§ Work instructions
Pictures excluded, set down exactly the lines from the one containing "Screen dimensions: 1456x815" through the final line of the material, and only those.

§ Listed entries
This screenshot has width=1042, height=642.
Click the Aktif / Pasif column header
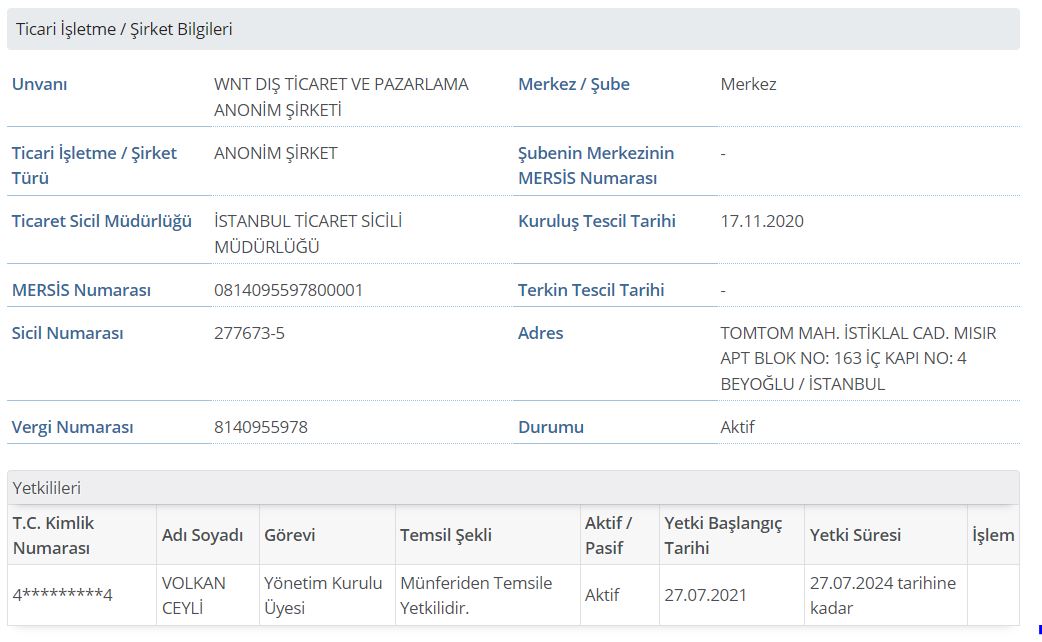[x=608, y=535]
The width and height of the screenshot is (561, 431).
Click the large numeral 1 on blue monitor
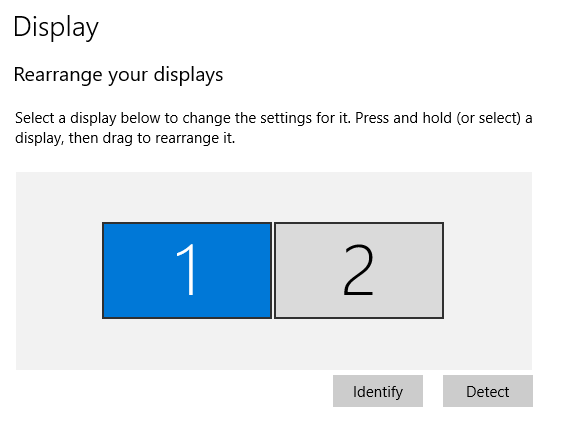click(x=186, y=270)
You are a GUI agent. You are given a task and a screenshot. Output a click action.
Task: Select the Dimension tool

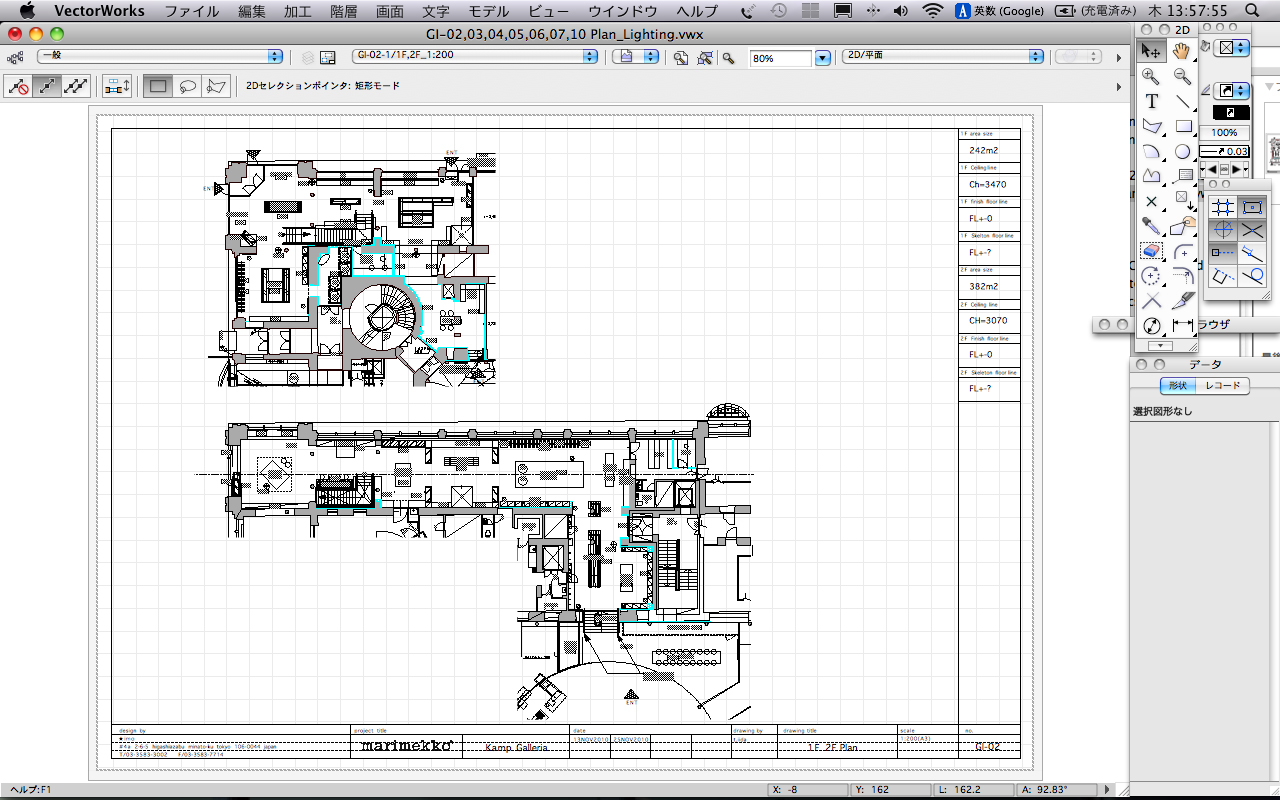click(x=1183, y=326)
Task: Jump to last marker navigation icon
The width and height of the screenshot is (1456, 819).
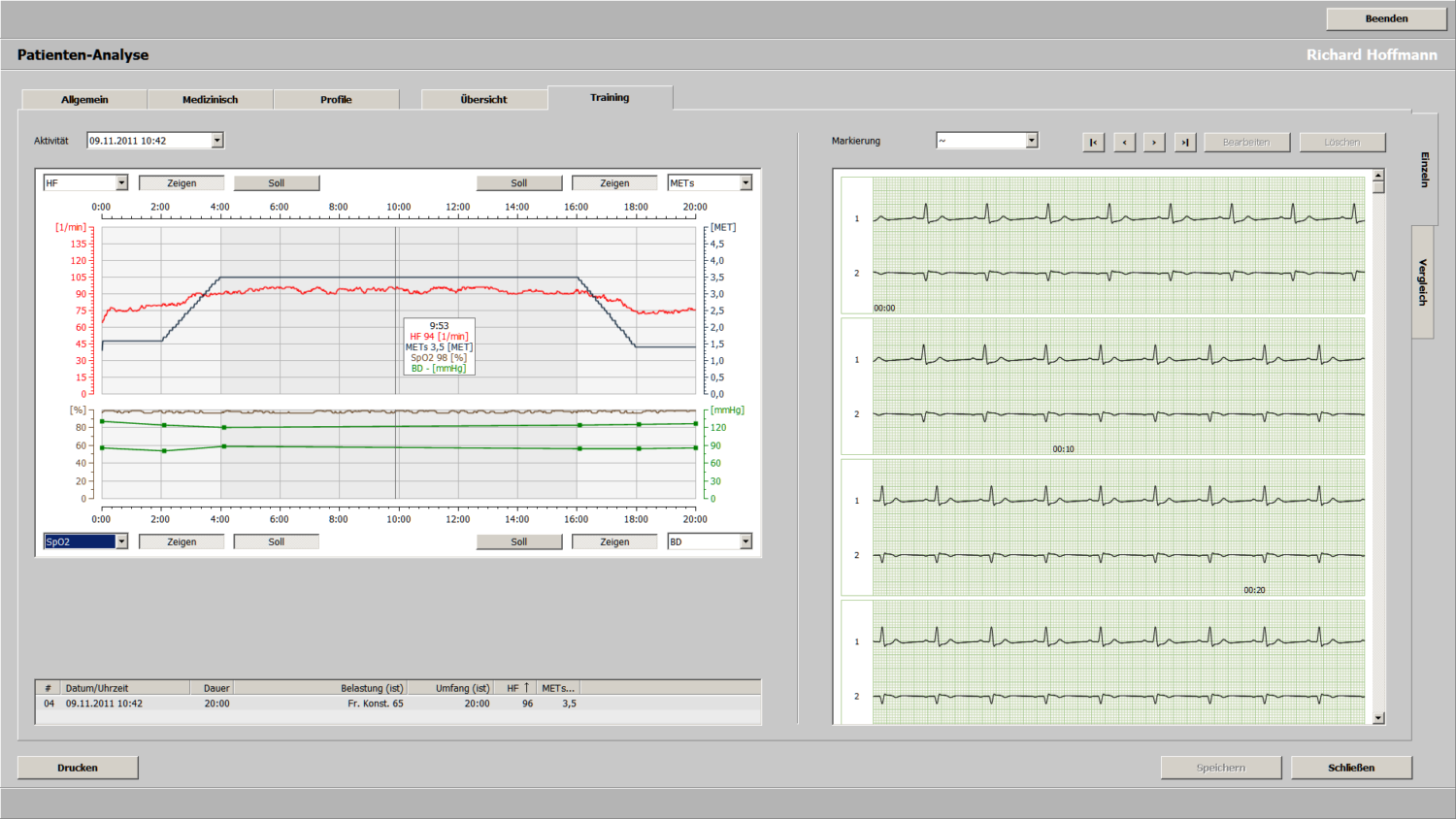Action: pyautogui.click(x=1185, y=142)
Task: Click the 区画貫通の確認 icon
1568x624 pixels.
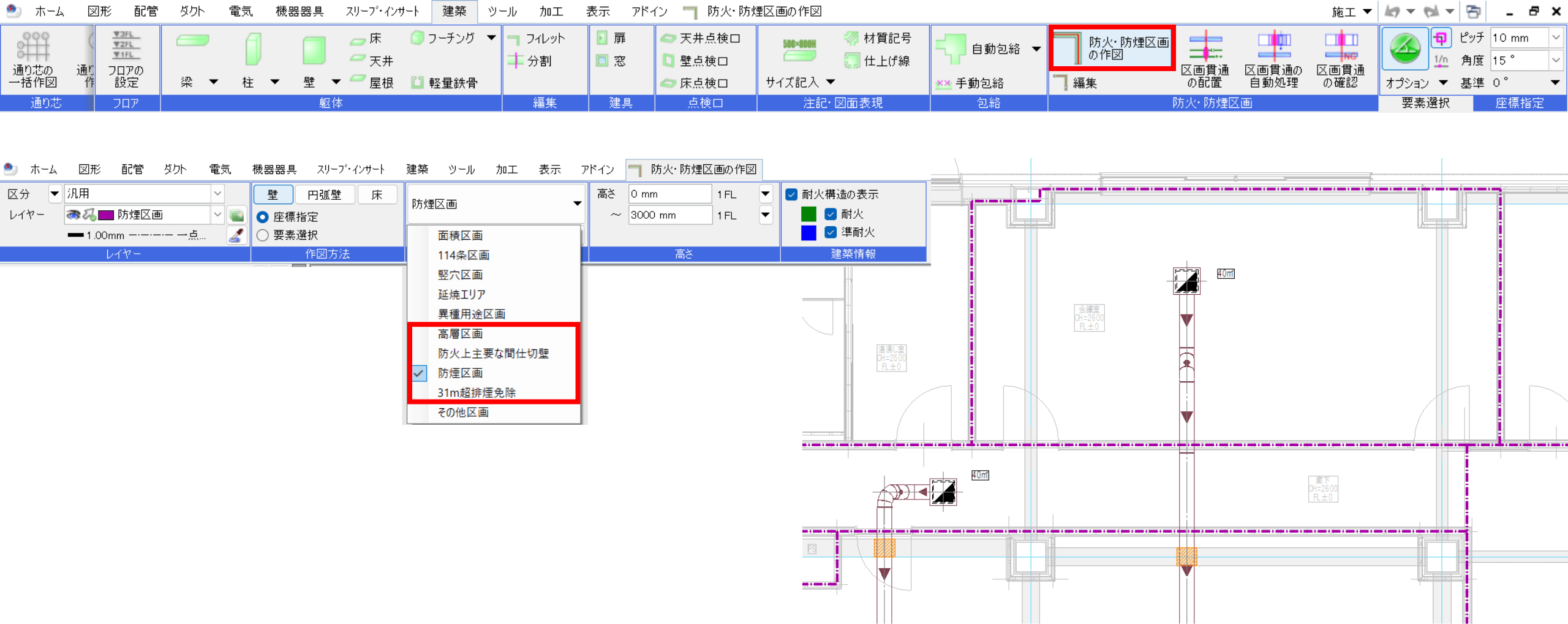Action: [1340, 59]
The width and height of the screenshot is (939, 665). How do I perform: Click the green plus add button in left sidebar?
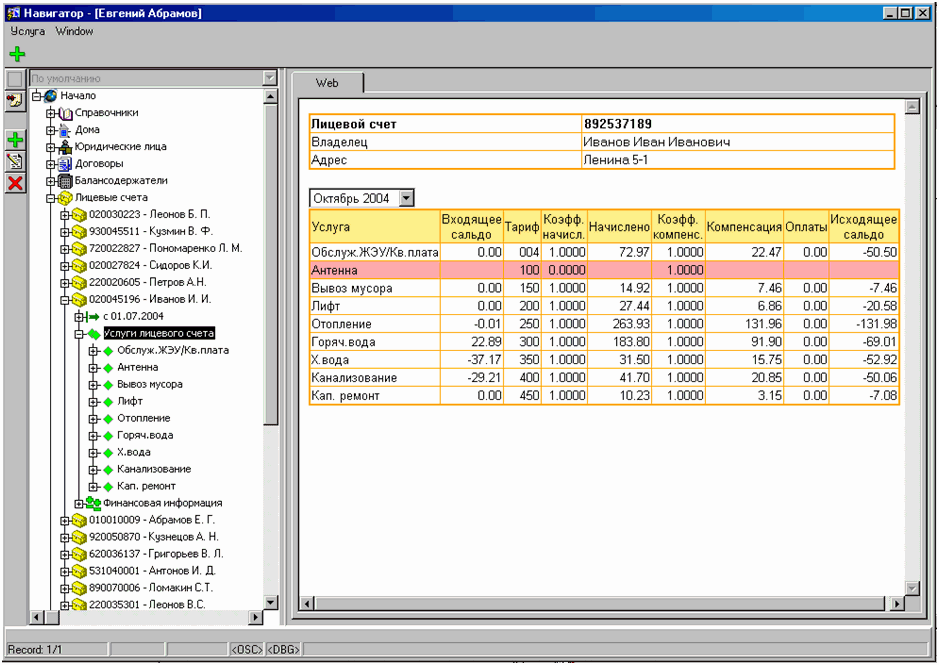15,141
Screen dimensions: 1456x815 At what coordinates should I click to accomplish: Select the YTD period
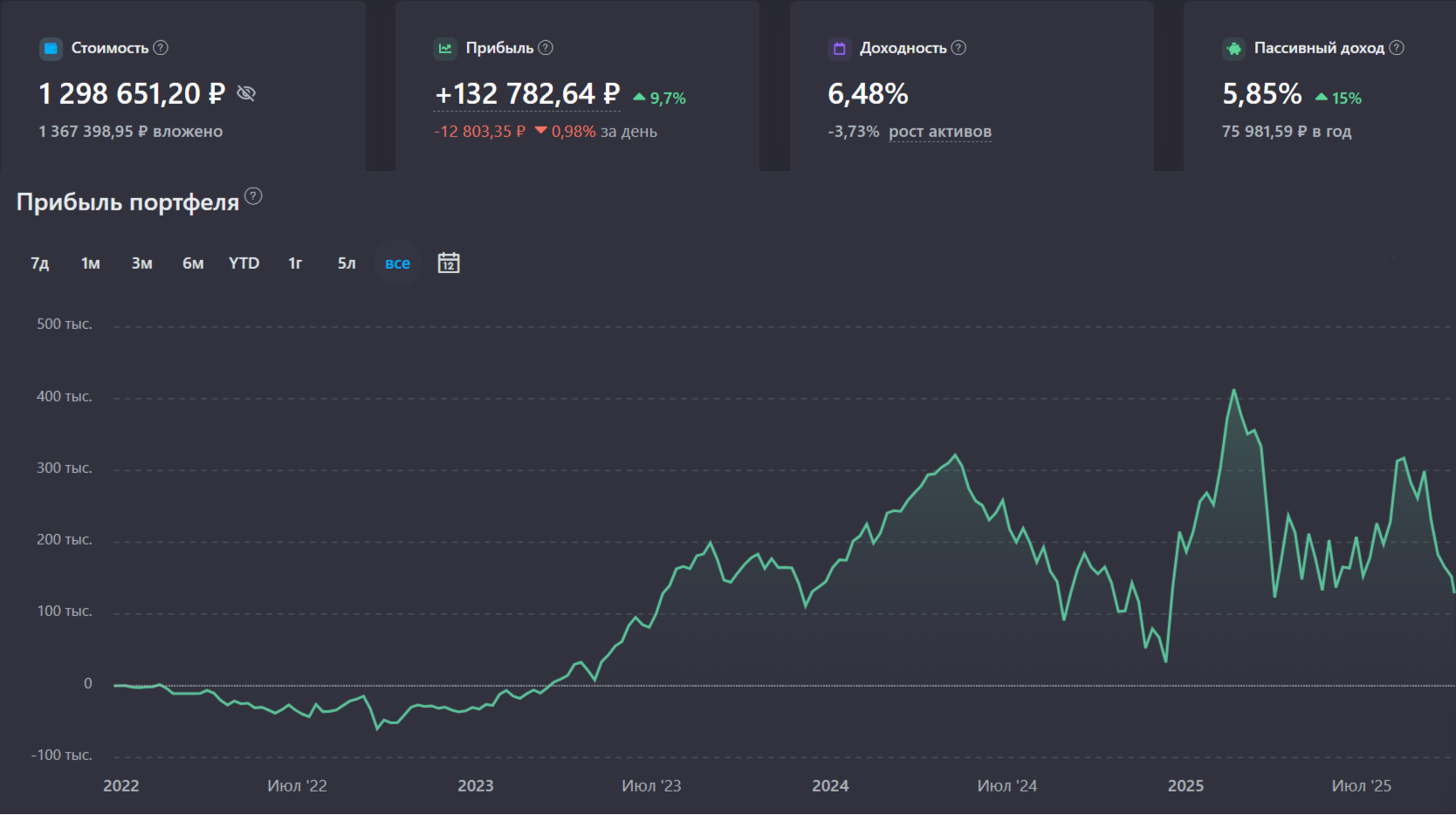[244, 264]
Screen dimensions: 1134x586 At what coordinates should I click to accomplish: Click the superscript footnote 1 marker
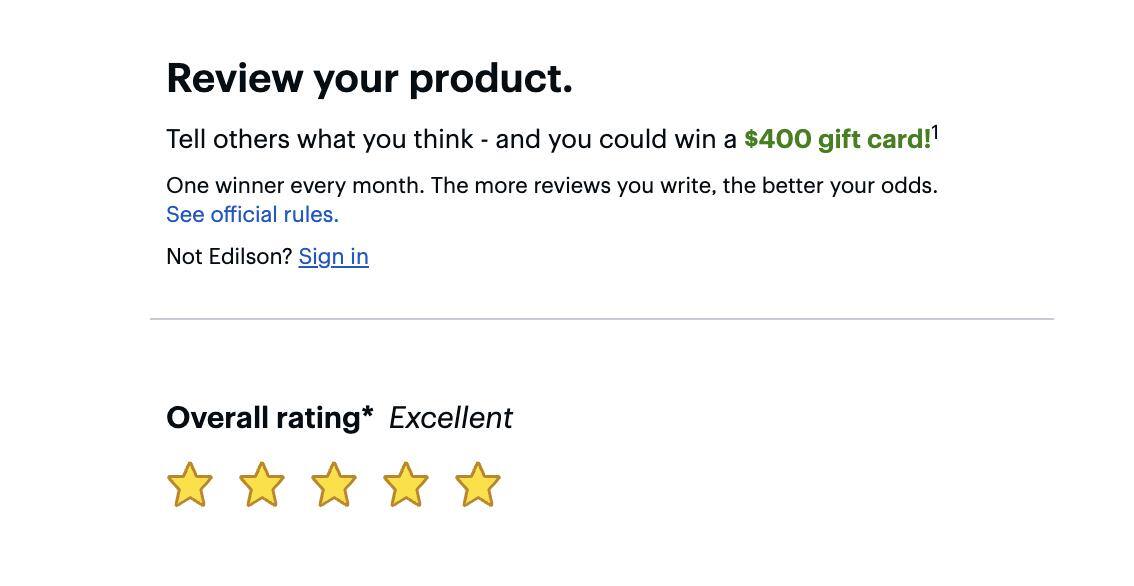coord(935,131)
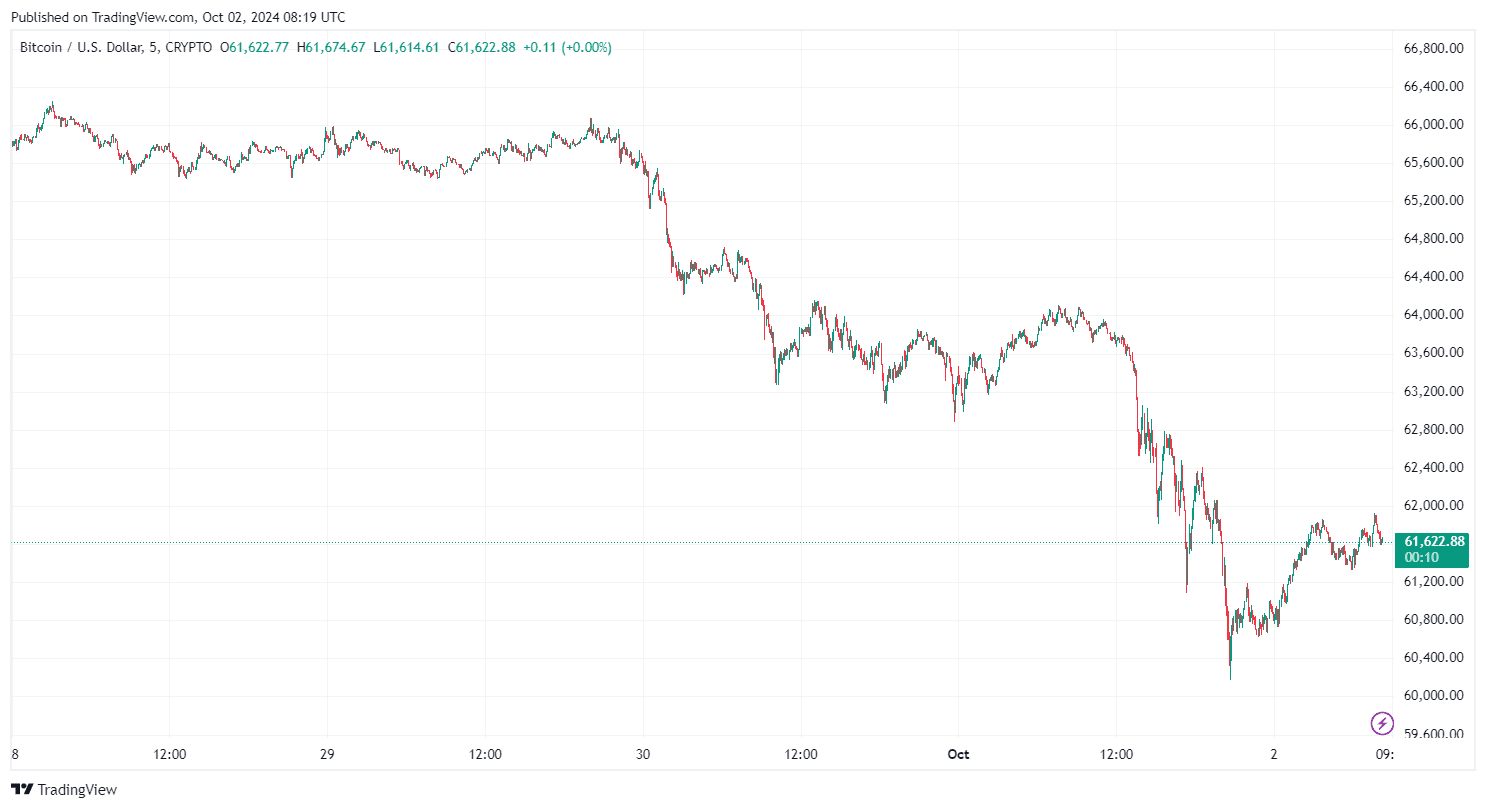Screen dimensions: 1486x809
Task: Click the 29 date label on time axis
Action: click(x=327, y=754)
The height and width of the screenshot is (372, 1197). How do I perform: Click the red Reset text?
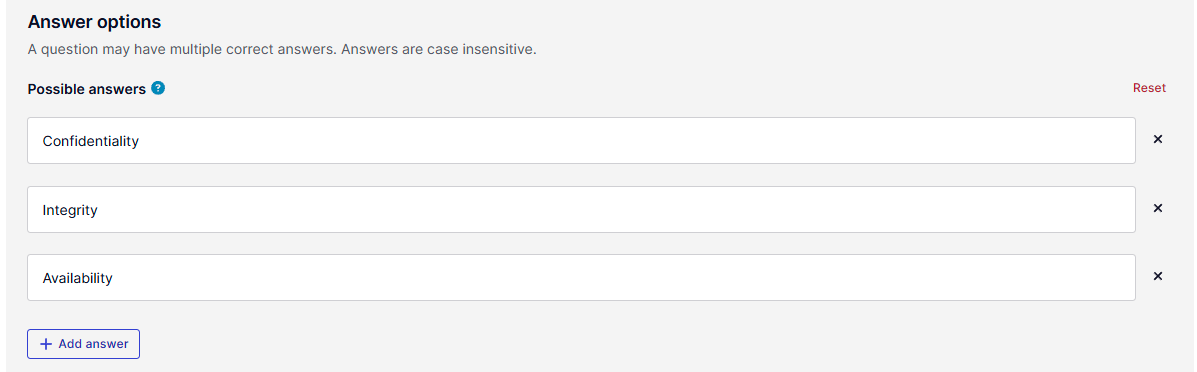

§ Task answer
Screen dimensions: 1456x815 At what coordinates should I click to accomplish: Select the YTD period
[244, 264]
Screen dimensions: 1134x586 At what coordinates should I click to accomplish: Click the superscript footnote 1 marker
coord(935,131)
Screen dimensions: 1486x809
Task: Click the 29 date label on time axis
Action: click(x=327, y=754)
The height and width of the screenshot is (372, 1197). How do I perform: Click the red Reset text?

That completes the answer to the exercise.